▶ Your assignment: Give an exact transcription limited to the lines from the one with "517x484 pixels. At" through the end of the entries, including both; no pictures belong in it.

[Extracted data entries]
►

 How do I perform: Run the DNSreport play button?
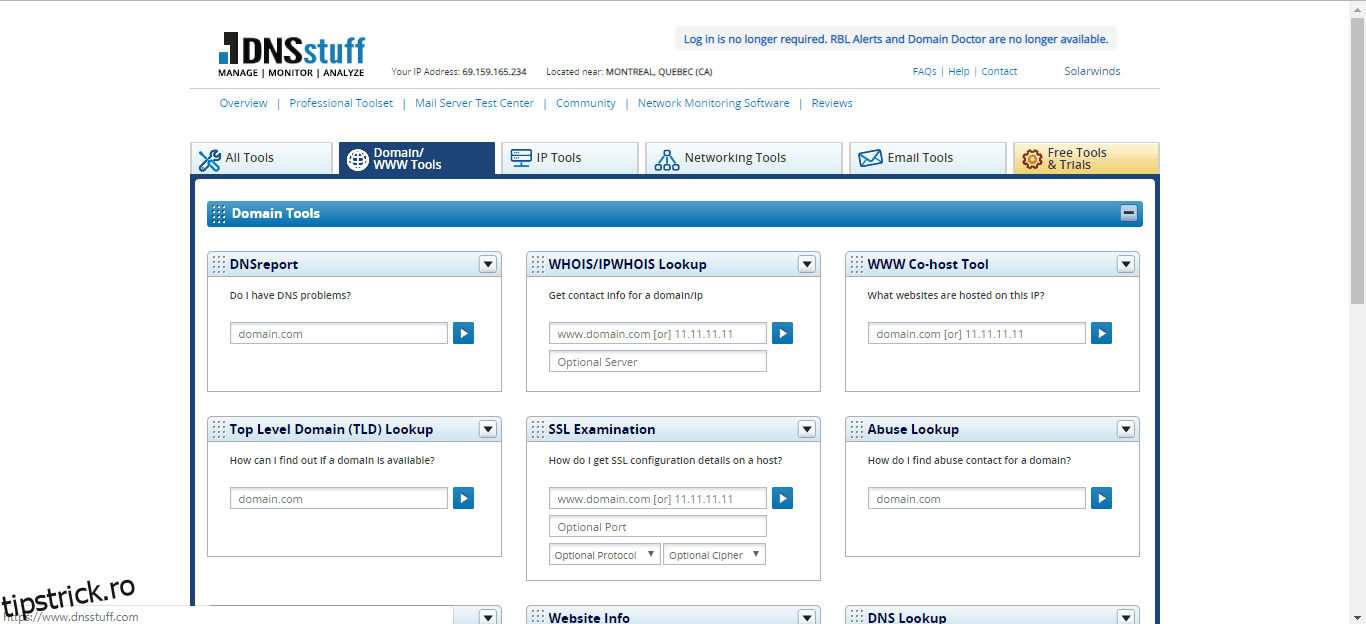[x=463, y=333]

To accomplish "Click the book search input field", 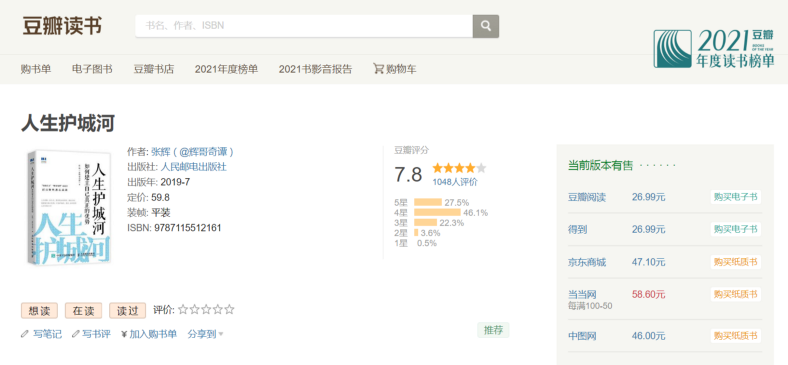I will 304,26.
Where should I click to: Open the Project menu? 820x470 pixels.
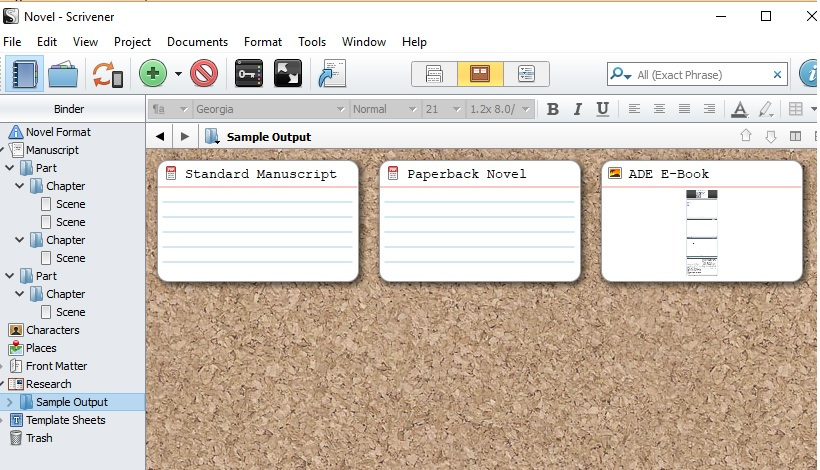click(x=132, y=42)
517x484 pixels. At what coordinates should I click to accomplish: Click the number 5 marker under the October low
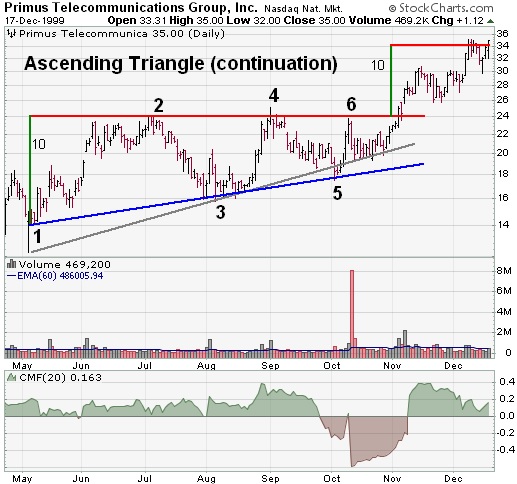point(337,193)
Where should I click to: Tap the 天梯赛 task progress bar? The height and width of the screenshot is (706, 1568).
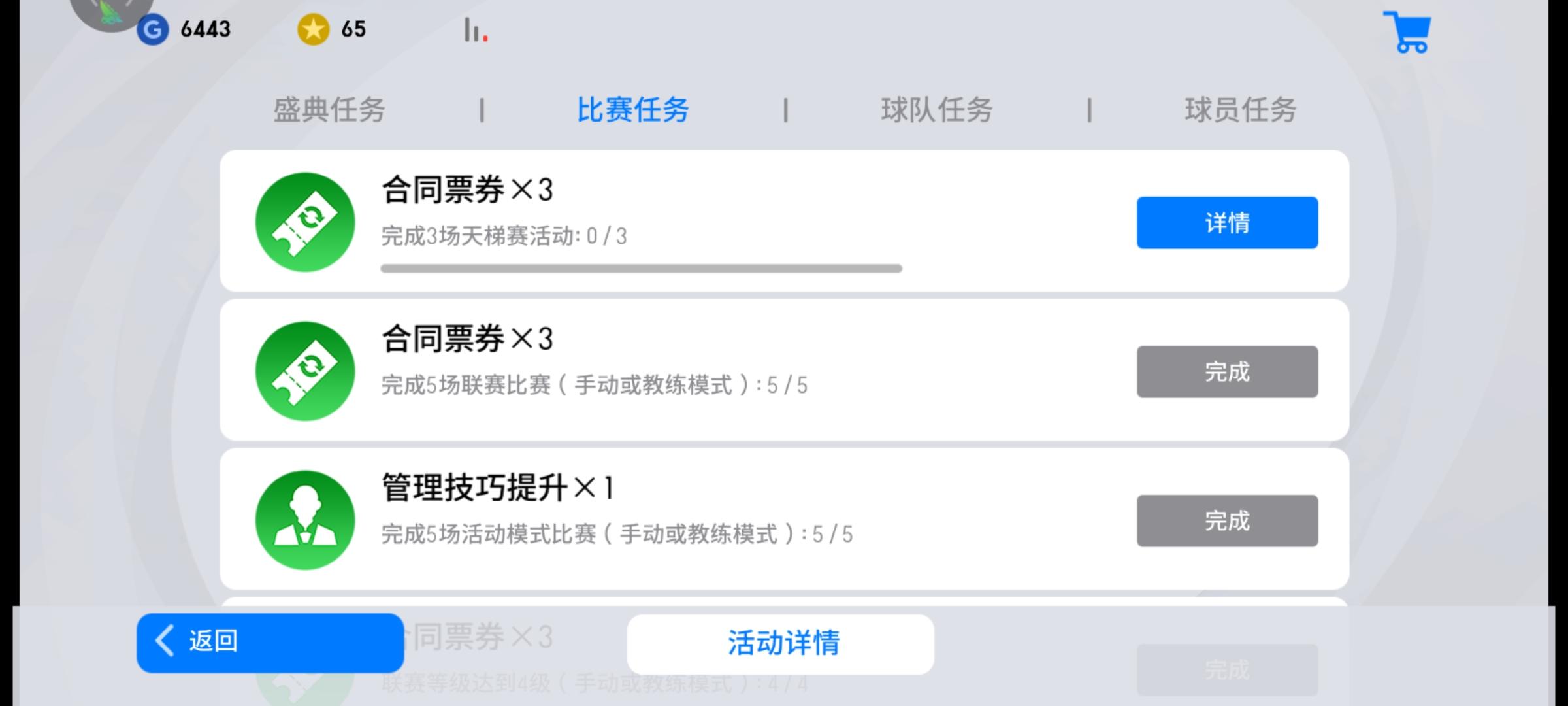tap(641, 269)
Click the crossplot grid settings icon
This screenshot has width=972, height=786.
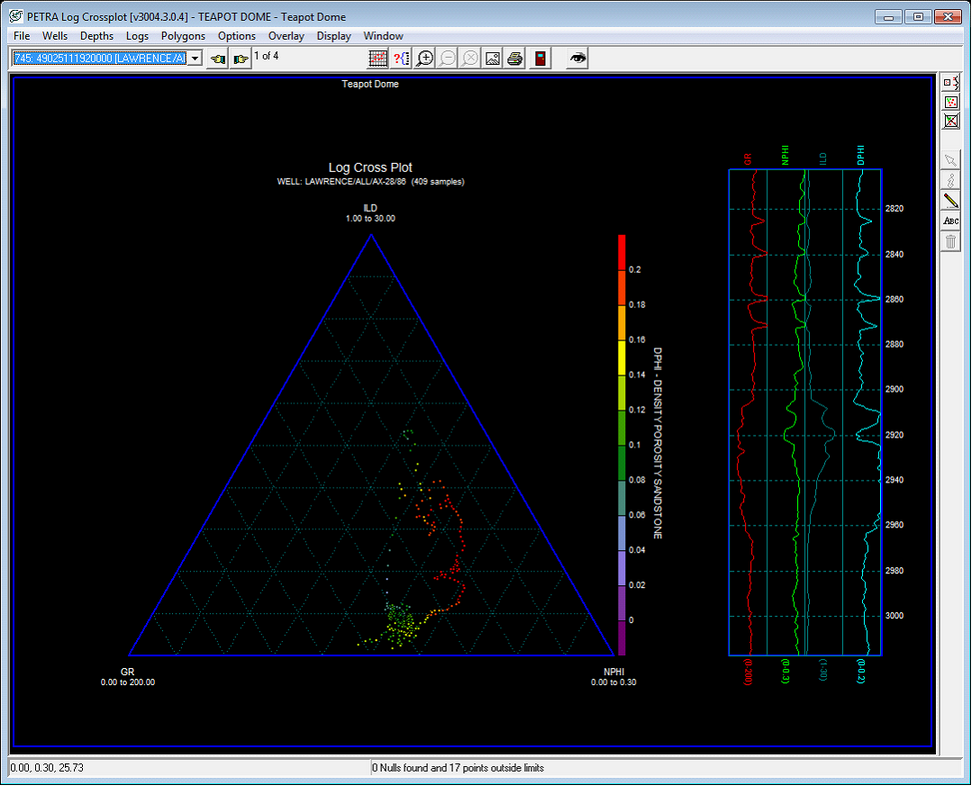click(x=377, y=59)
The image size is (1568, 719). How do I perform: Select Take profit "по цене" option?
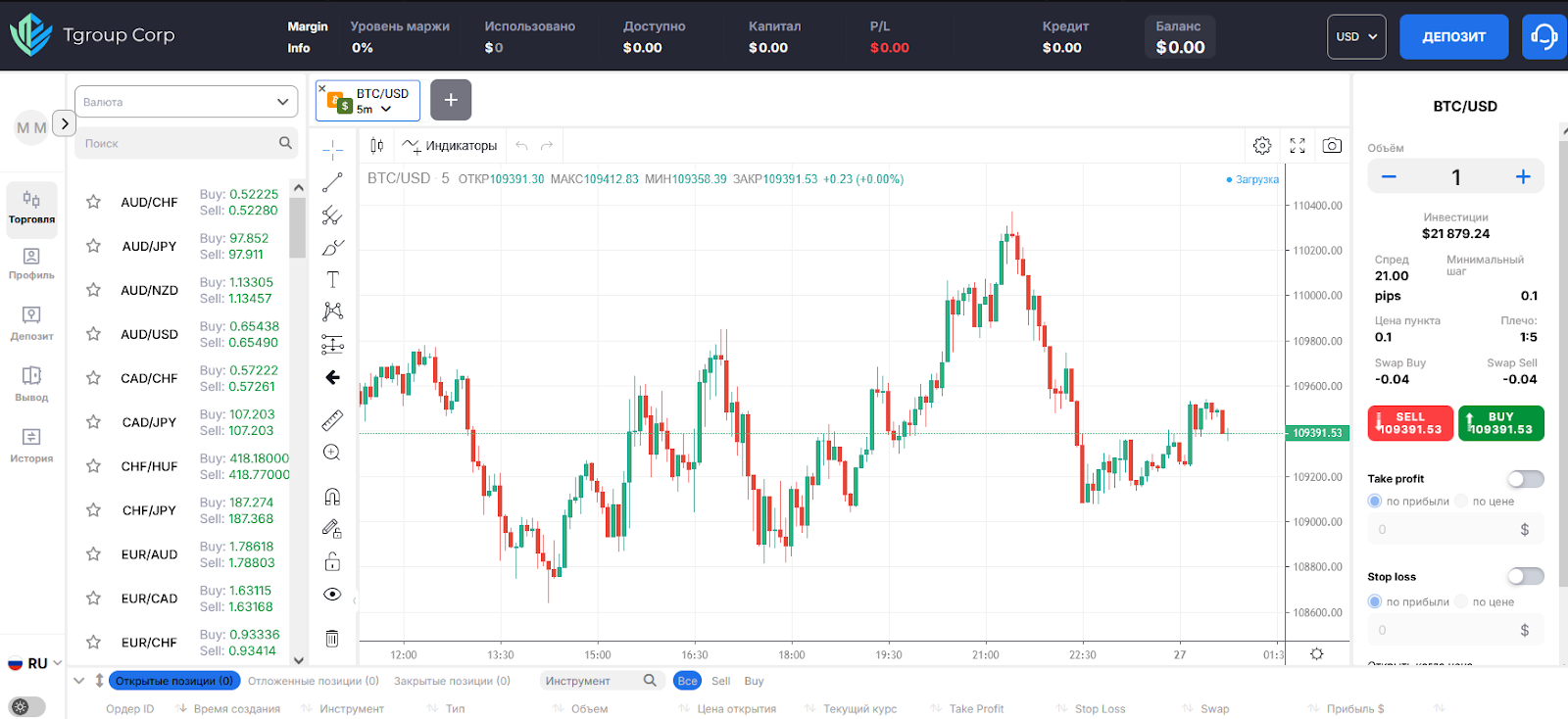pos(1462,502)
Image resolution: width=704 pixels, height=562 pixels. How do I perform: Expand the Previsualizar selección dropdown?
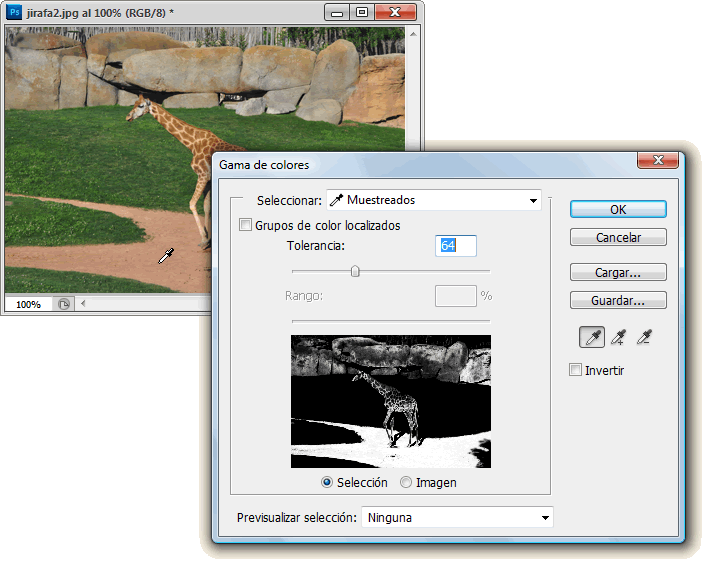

◄

▶ Completed exercise:
517x484 pixels. At what coordinates should I click to accomplish: Click the number 5 marker under the October low
point(337,193)
Where should I click to: Tap the 天梯赛 task progress bar? The height and width of the screenshot is (706, 1568).
tap(641, 269)
Click the crossplot grid settings icon
This screenshot has width=972, height=786.
click(x=377, y=59)
The image size is (1568, 719). How do I perform: Select Take profit "по цене" option?
pos(1462,502)
Image resolution: width=704 pixels, height=562 pixels. How do I perform: Expand the Previsualizar selección dropdown?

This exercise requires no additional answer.